Trofeo Masferrer

Race details
- Region: Catalonia, Spain
- Discipline: Road race
- Type: One-day race

History
- First edition: 1932
- Editions: 59
- Final edition: 1994
- First winner: Mariano Cañardo (ESP)
- Most wins: Txomin Perurena (ESP) (3 wins)
- Final winner: Ángel Edo (ESP)

= Trofeo Masferrer =

Trofeo Masferrer was a road bicycle race held annually in Catalonia, Spain from 1932 until 1994.

## YOUR OBJECTIVE
According to the Trofeo Masferrer profile, which rider won the race the most times?

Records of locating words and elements
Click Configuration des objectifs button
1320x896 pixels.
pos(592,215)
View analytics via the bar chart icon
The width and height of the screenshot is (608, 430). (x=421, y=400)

## TASK RESPONSE
Txomin Perurena of Spain, with 3 wins.